Profit or loss and each component of other comprehensive income (OCI) are attributed to the equity holders of the parent of the Group. When necessary, adjustments are made to the financial statements of subsidiaries to bring their accounting policies in line with the Group's accounting policies. All intra-group assets and liabilities, equity, income, expenses and cash flows relating to transactions between members of the Group are eliminated in full on consolidation.
A change in the ownership interest of a subsidiary, without a loss of control, is accounted for as an equity transaction. If the Group loses control over a subsidiary, it derecognises the related assets (including goodwill), liabilities, non-controlling interest and other components of equity, while any resultant gain or loss is recognised in profit or loss. Any investment retained is recognised at fair value.
Operating segments are reported in a manner consistent with the internal reporting provided to the chief operating decision-maker. The chief operating decision-maker, who is responsible for allocating resources and assessing performance of the operating segments, has been identified as the Executive Directors that make strategic decisions. Kooth plc's operations take place in the UK and the US.
The following are the significant accounting policies applied by the Group in preparing its consolidated financial statements:
The Group applies IFRS 15 "Revenue from Contracts with Customers". To determine whether to recognise revenue, the Group follows the five step process as set out within IFRS 15.
1) Identifying the contract with a customer.
2) Identifying the performance obligations.
3) Determining the transaction price.
4) Allocating the transaction price to the performance obligations.
5) Recognising revenue as/when performance obligation(s) are satisfied.
Provision of online counselling contracts
Revenue arises from the provision of counselling services and mental health support services under fixed price contracts. Contracts are typically for a 12 month period and are fixed price based on the population covered and an expected number of hours of counselling provided.

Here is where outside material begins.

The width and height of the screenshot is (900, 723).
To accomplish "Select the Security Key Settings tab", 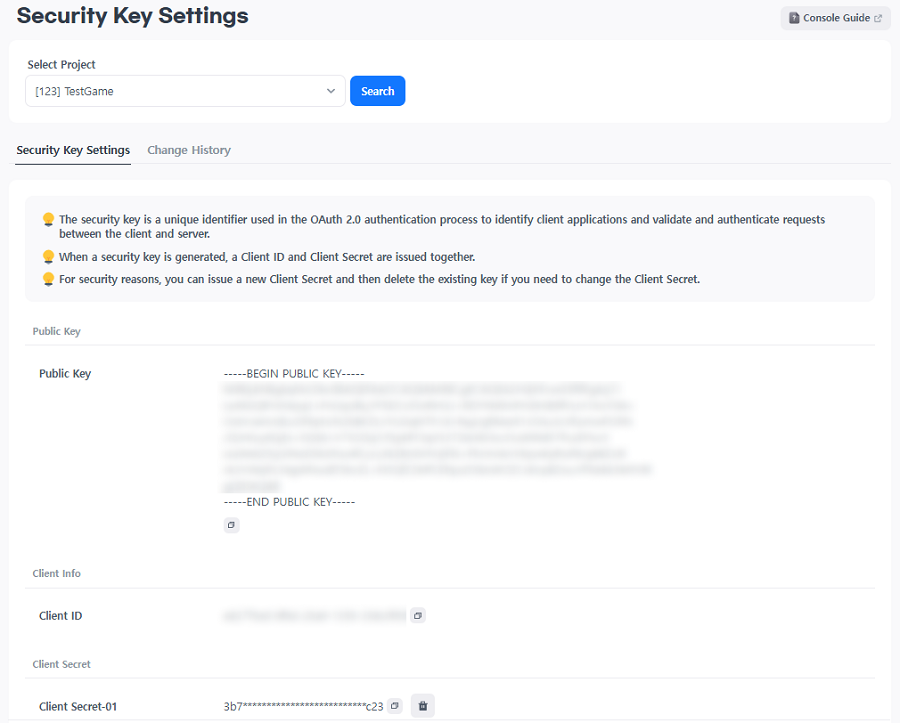I will point(73,150).
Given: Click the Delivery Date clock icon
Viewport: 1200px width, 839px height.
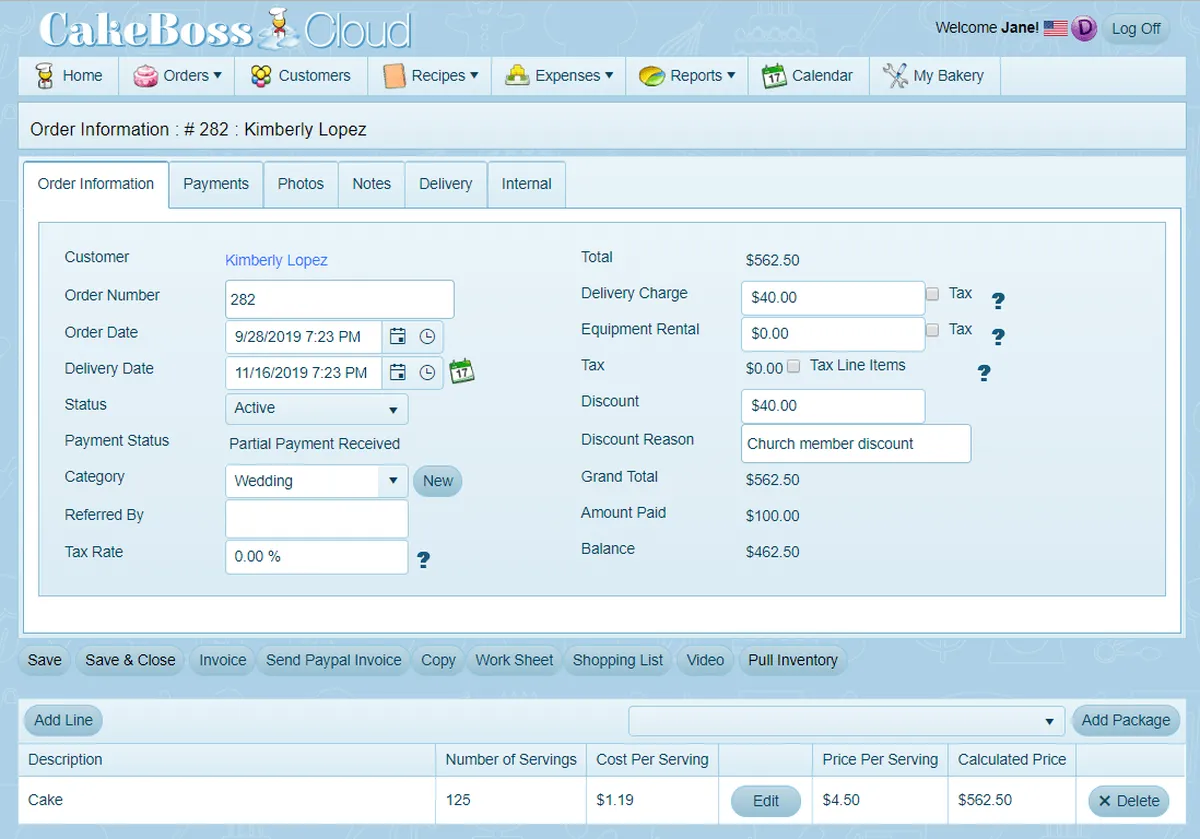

Contracts with customers take the form of signed agreements from customers. There is one distinct performance obligation, being the provision of counselling services, to which all the transaction price is allocated. Revenue from counselling services is recognised in the accounting period in which the services are rendered. The contracts are satisfied monthly over the contract term for an agreed level of support hours. Revenue is recognised over-time, on a systematic basis over the period of the contract, which reflects the continuous transfer of the service to the customer throughout the contracted service period.
In certain circumstances the number of hours of counselling provided may surpass the expected number of hours within the contract. In this circumstance, Management does not recognise additional revenue during the period, as contractually the Group has no right to demand payment for additional hours. In some instances, the Group has recovered additional fees post year end for the additional hours incurred; this additional revenue is recognised at a point in time when the Group has agreed an additional fee and has a right to invoice. At each reporting date there was no significant overprovision of hours noted.

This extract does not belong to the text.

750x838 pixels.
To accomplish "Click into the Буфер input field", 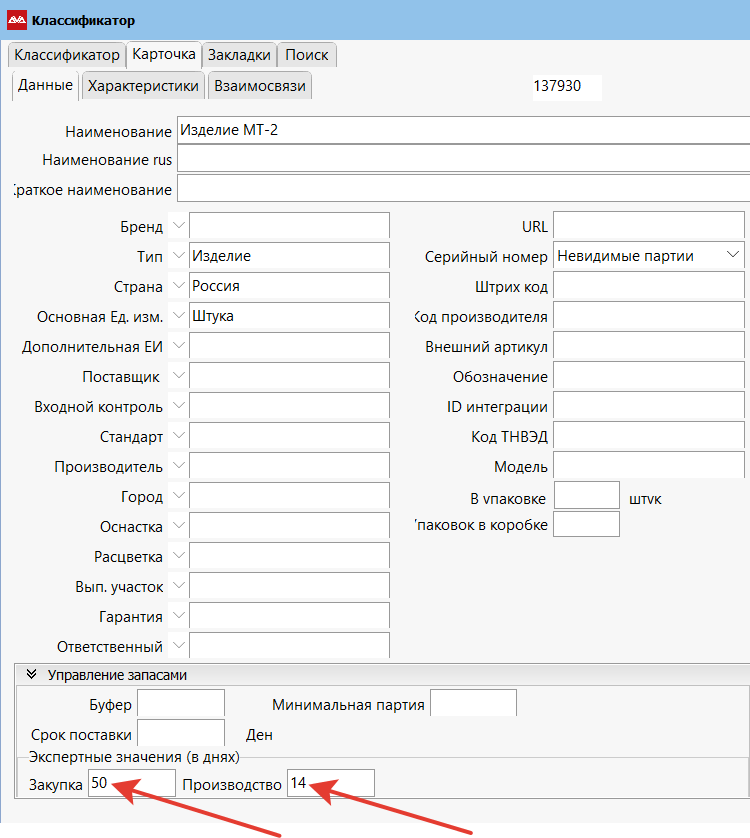I will pyautogui.click(x=180, y=704).
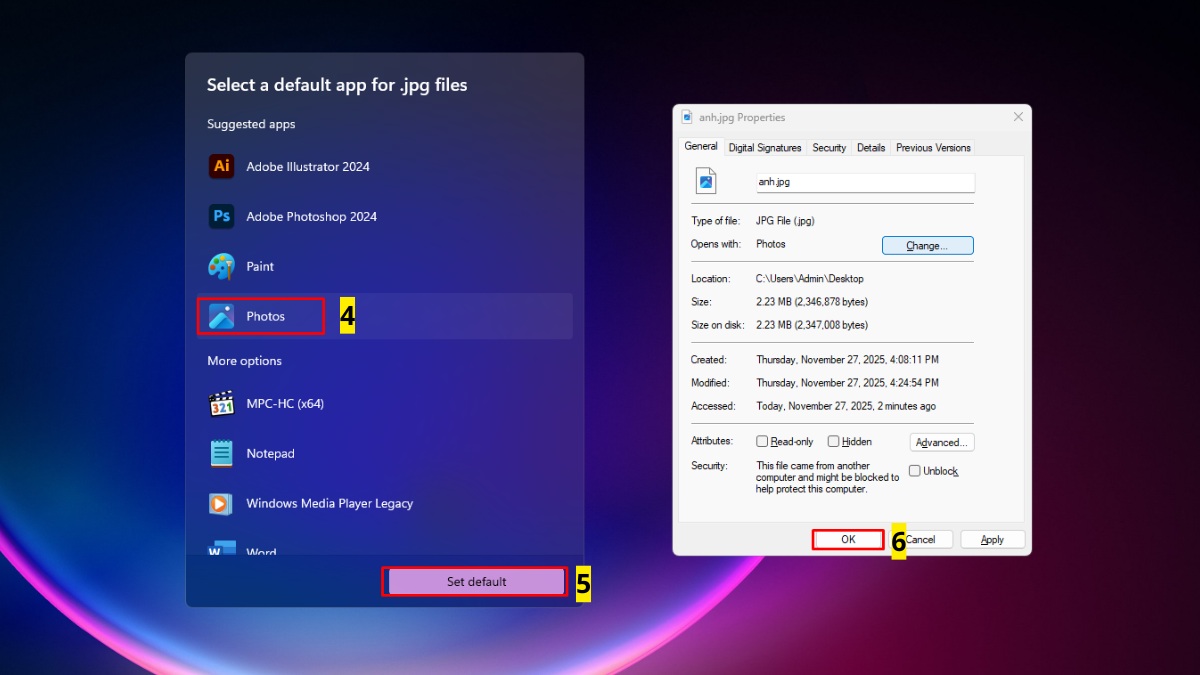
Task: Check the Unblock security checkbox
Action: point(915,471)
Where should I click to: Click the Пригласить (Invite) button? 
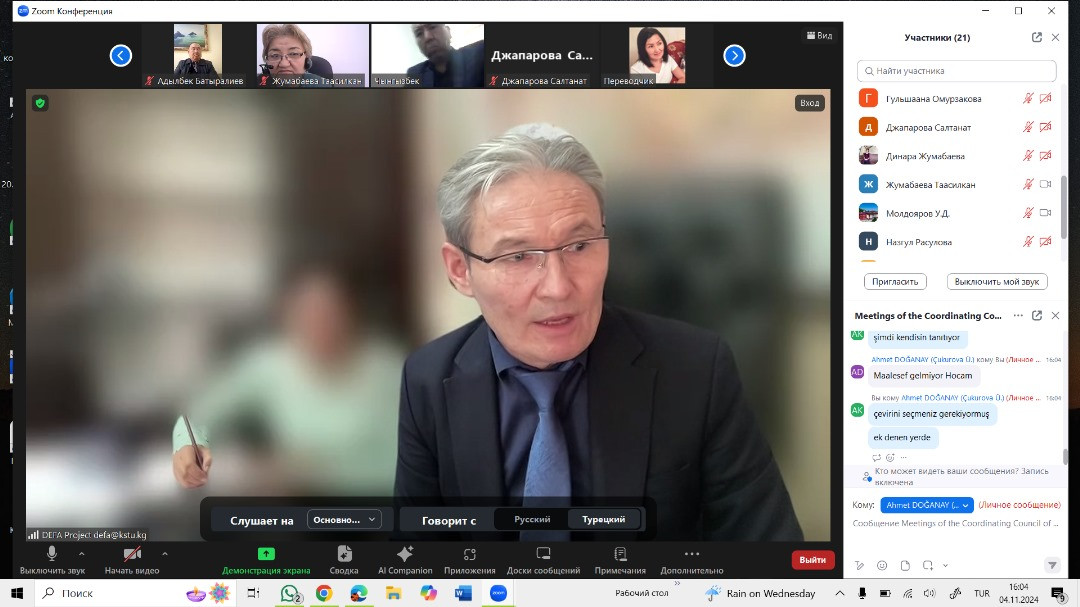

In instances where the number of counselling hours provided is less than the contracted number of hours, the full fixed fee is still payable by the customer.
Platform build and behavioural support services contracts
Revenue arises from the provision of a digital mental health platform alongside supporting behavioural healthcare services, promotional campaigns, reporting and analysis and technical support. The contracts have fixed and variable pricing elements which depend on platform utilisation, with a service period of more than one year. Contracts with customers take the form of signed agreements from customers.
The contracts include an enforceable right by either party to terminate the contract without penalty with a fixed notice period. The contract term is therefore limited up to the end of the notice period. The transaction price is determined as all consideration due within the contract period. The contract term is modified each month if the termination clause is not enacted with the modification being treated on a prospective basis as the incremental transaction price does not reflect the standalone selling price for the additional distinct services.
Under IFRS 15, five distinct performance obligations have been identified for these contracts:
● Providing access to a digital mental health platform.
● Customer contact services to resolve technical issues.
● Collection and analysis of data and reporting.
● Providing on-platform behavioural healthcare services.
● Conducting promotional campaigns to spread awareness.
Revenue from the first three performance obligations is recognised evenly over time using the output method. This is to reflect the continuous consumption of the service by the customer over the contracted service period. For the last two performance obligations revenue is recognised using the input method. This is to reflect how much of the service the customer has used by comparing the actual costs incurred to the total projected costs that are expected to be incurred in delivering the service. These costs include directly attributable labour and external marketing and promotion costs.
The allocation of the transaction price between the five performance obligations included in the contract is based on an expected cost plus margin approach as the standalone selling price is not observable.
The transaction price is determined at contract inception as being the most likely amount of consideration in which the Group is entitled to, including any variable consideration. This has been determined through an expected value calculation modelling various utilisation rate projections against their likely achievement. The variable consideration has been appropriately constrained as the Group has limited historical experience to ensure it can be virtually certain there will be no material reversal of revenue.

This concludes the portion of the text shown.